→ What you have to do:
Switch "image" to "screenshot" throughout the stretch from the start of the items through the line containing "center [712, 231].", and reproduce that stretch with all else unchanged. Omit the pictures from your answer.

Stored dataset items
__________
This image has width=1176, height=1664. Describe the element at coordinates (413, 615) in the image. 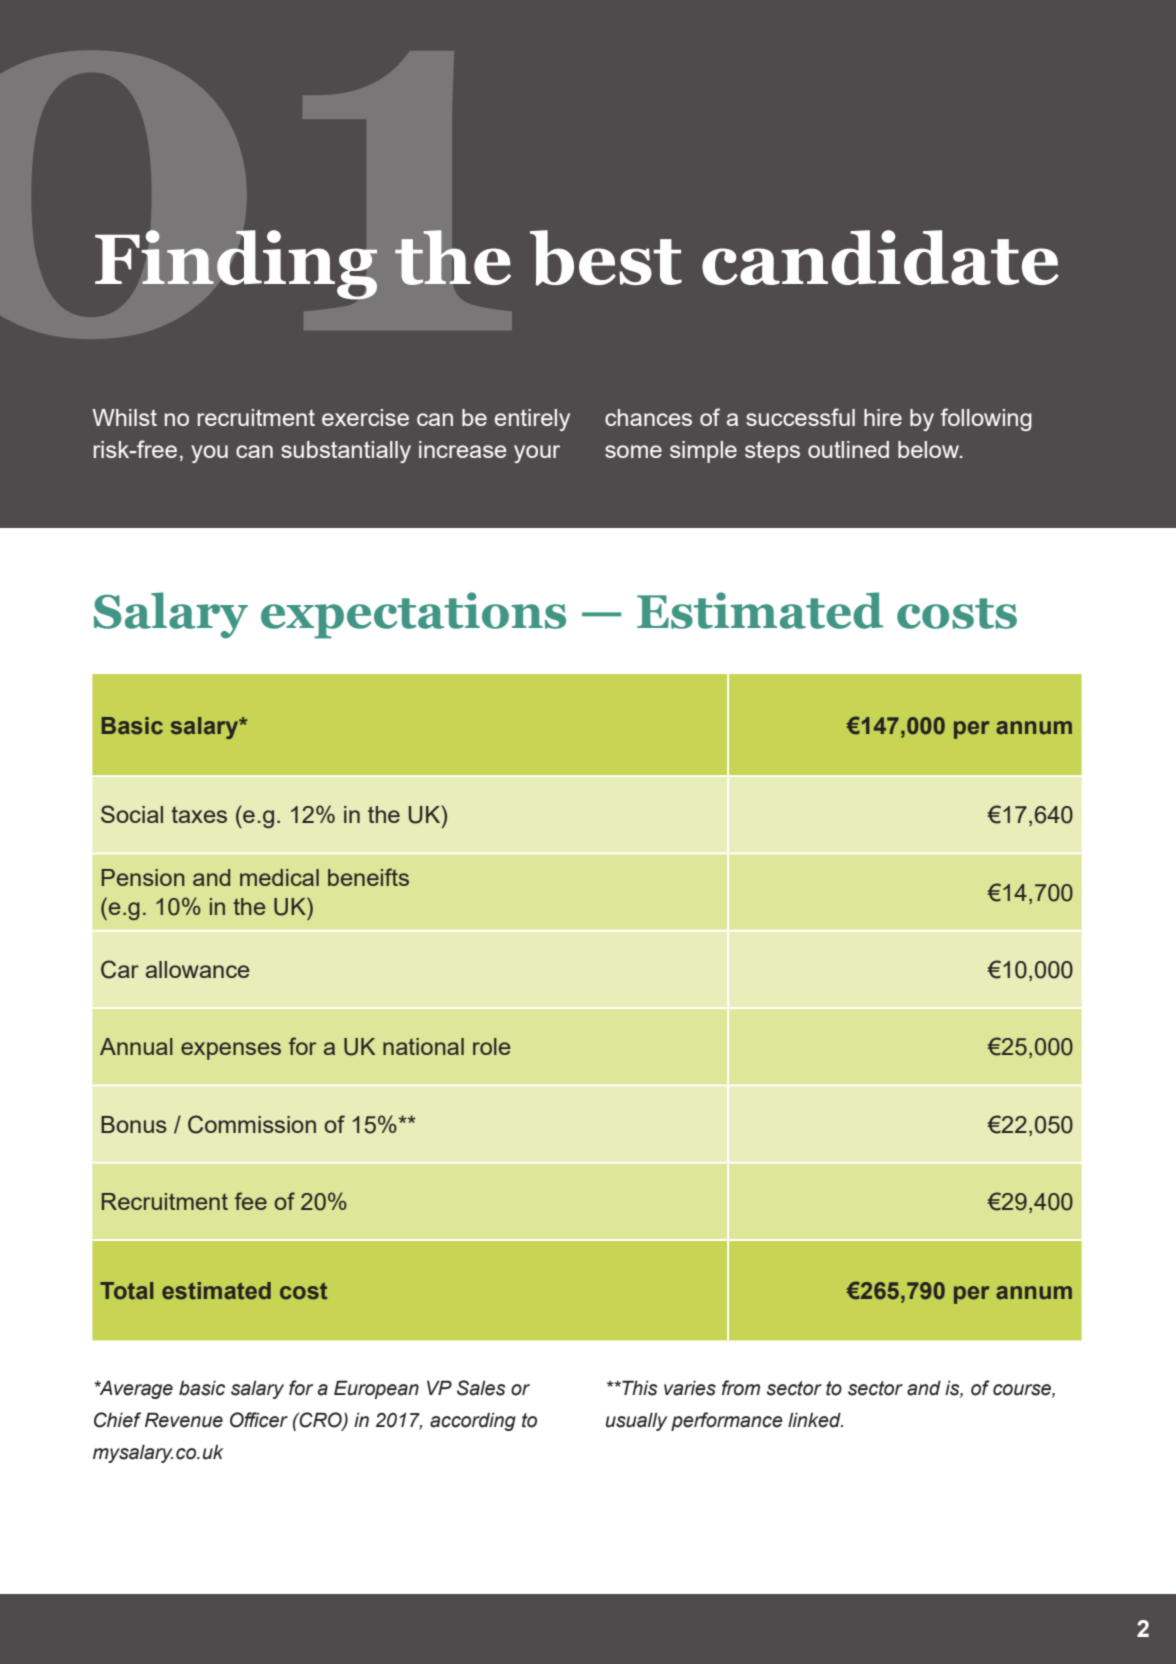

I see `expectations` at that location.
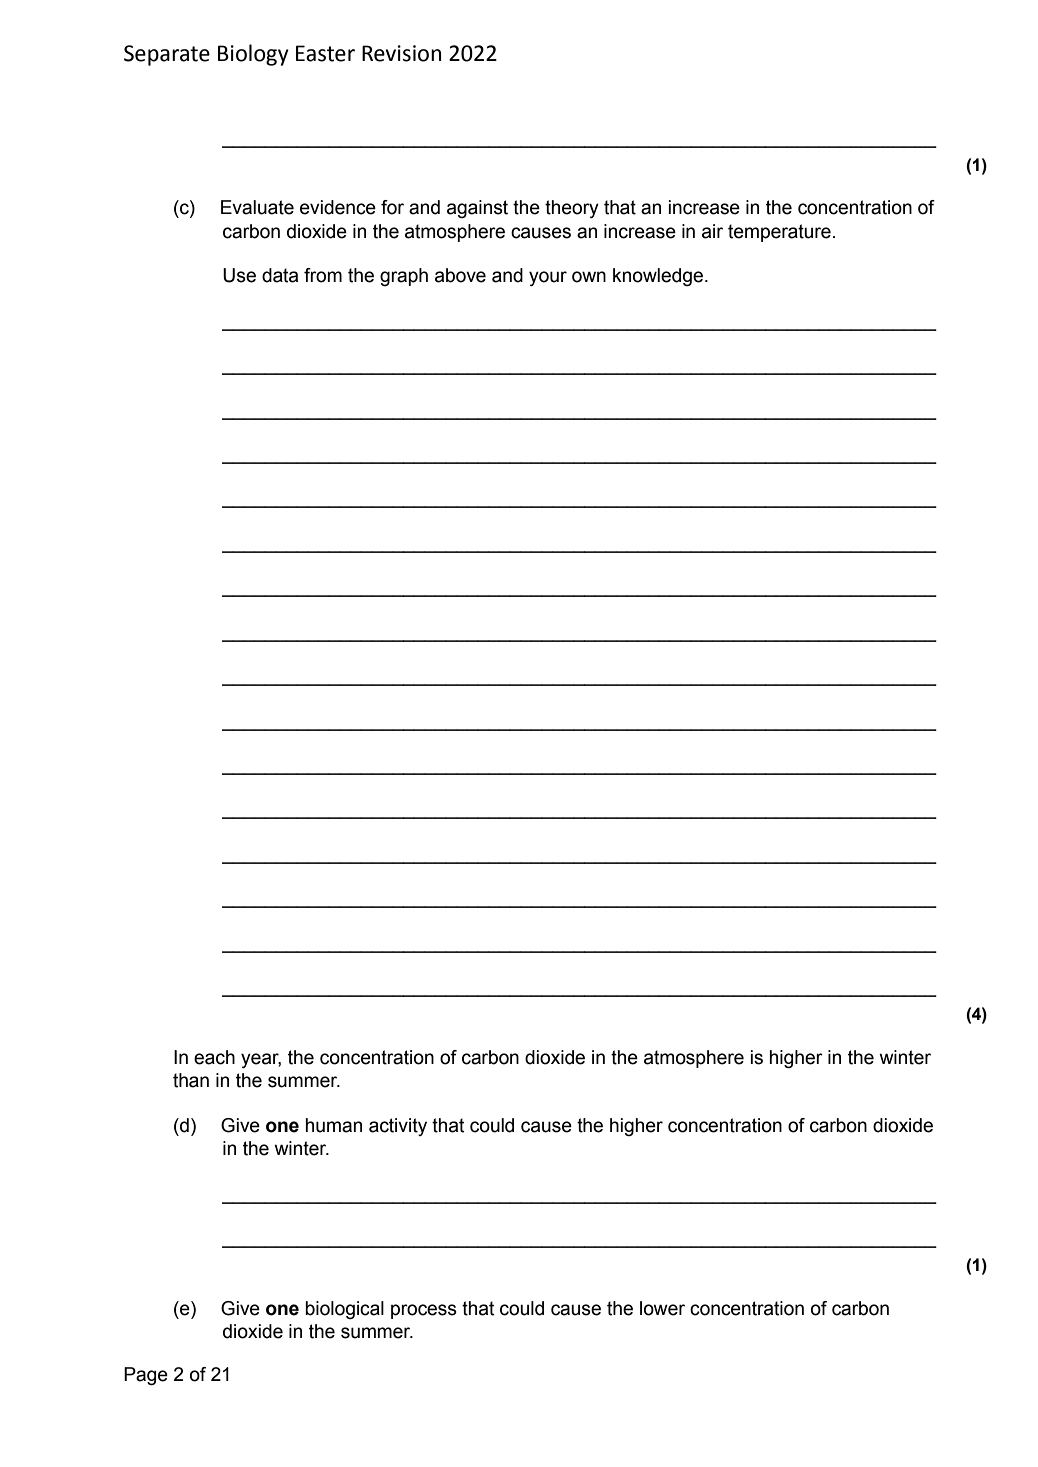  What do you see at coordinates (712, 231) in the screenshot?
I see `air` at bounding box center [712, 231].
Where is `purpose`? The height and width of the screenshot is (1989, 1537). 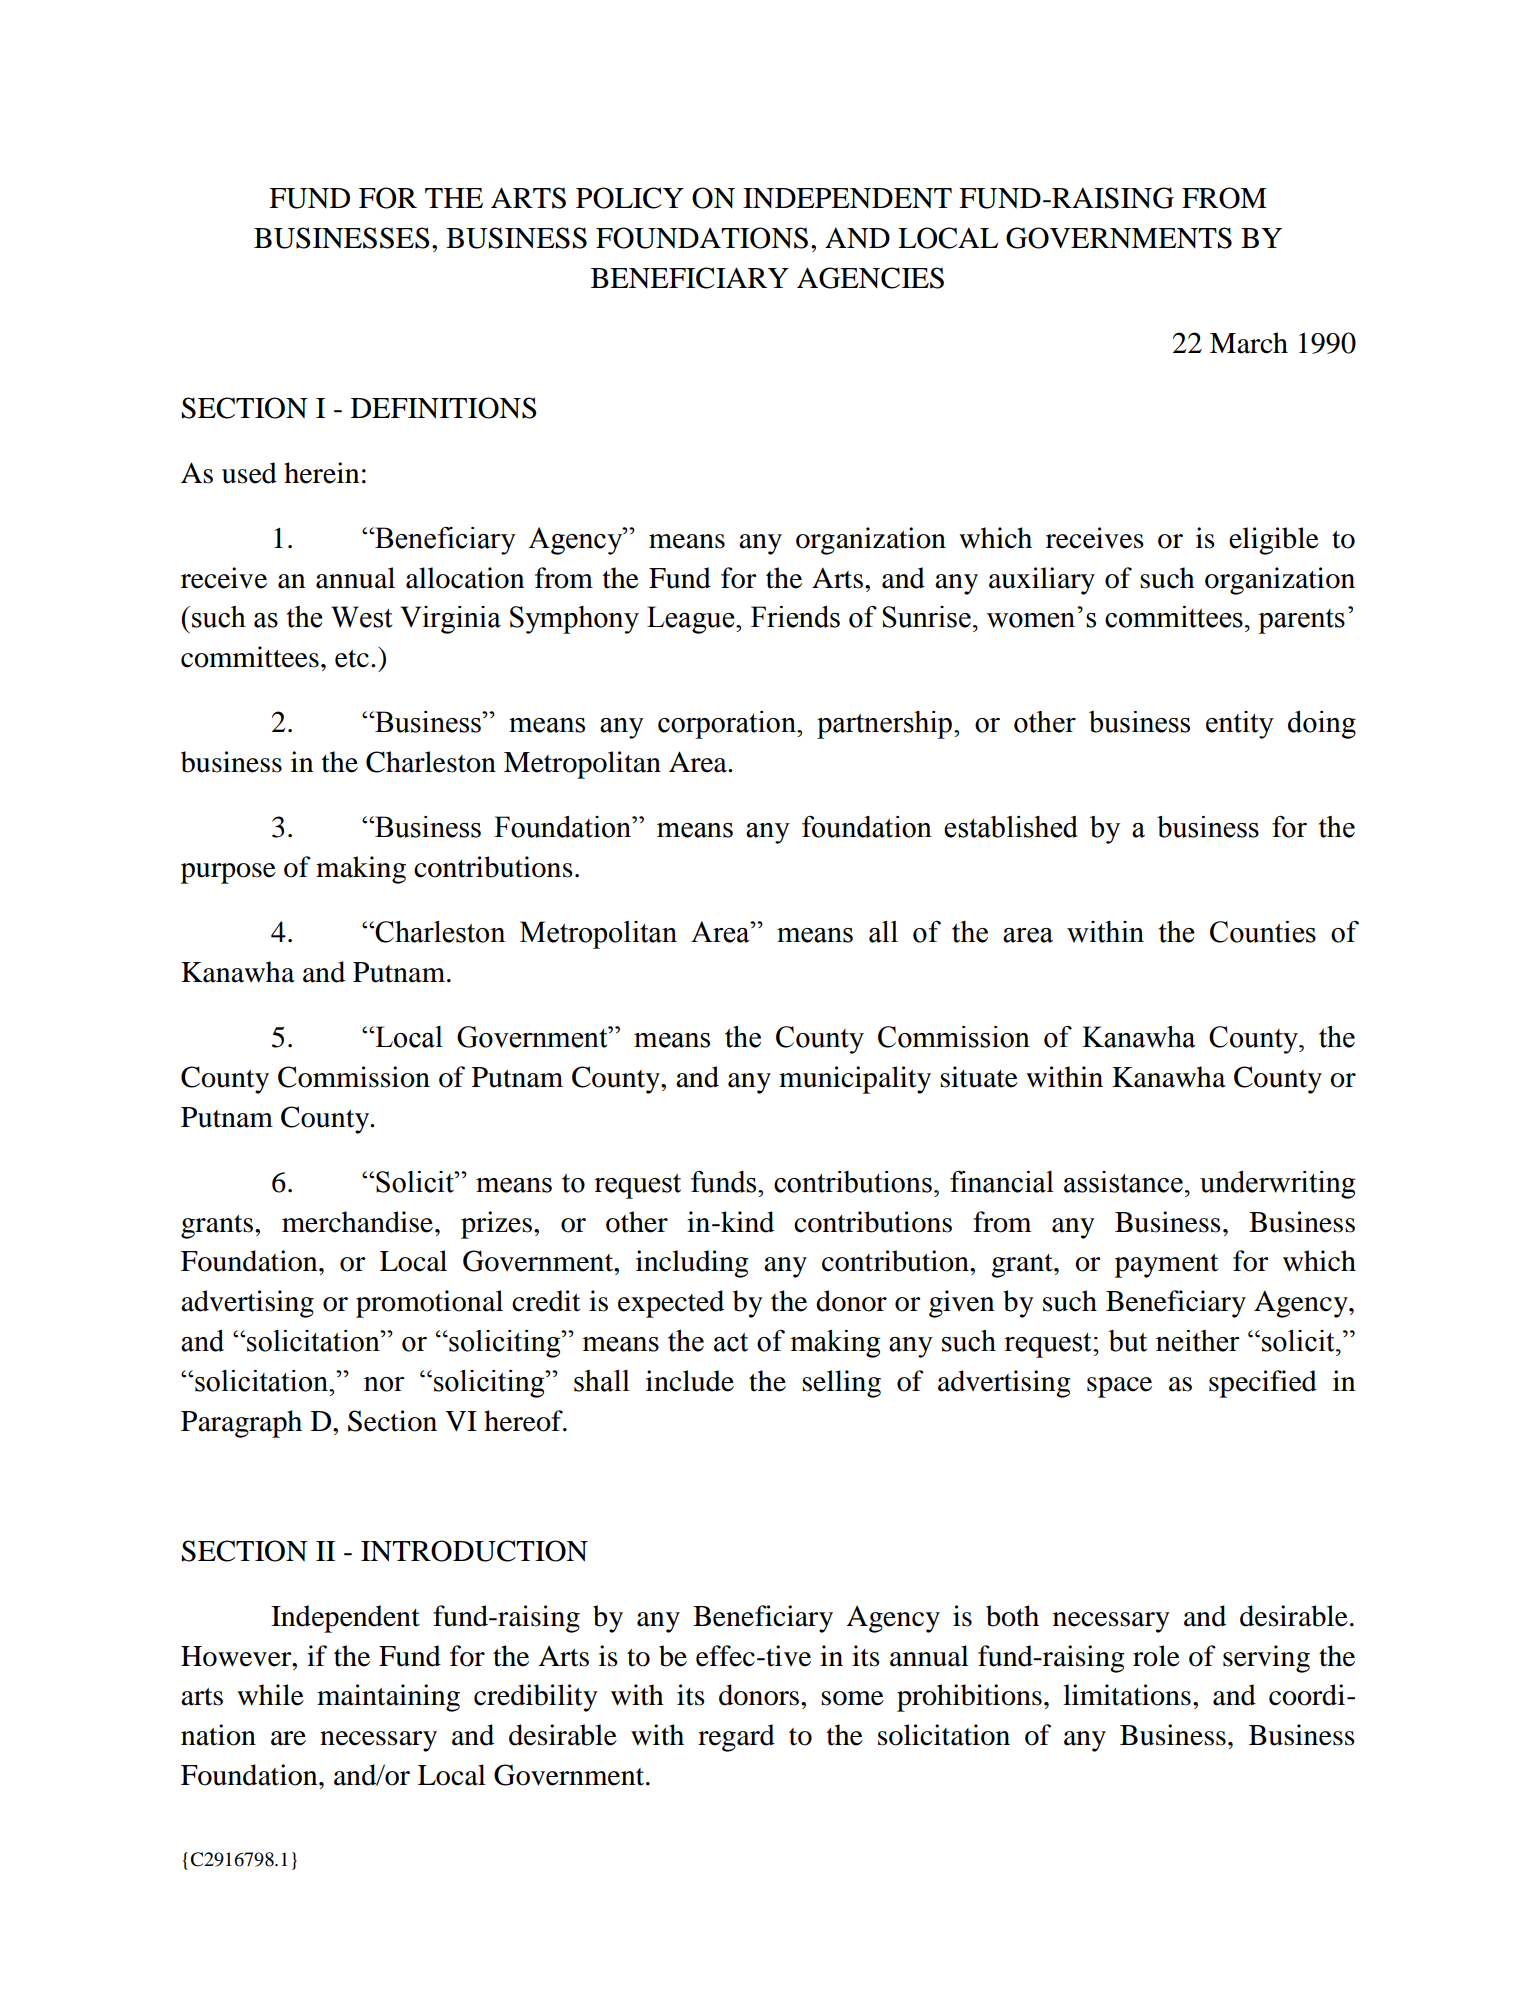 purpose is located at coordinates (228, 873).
__________
→ The response:
This screenshot has width=1176, height=1664. Describe the element at coordinates (413, 615) in the screenshot. 

I see `expectations` at that location.
  What do you see at coordinates (712, 231) in the screenshot?
I see `air` at bounding box center [712, 231].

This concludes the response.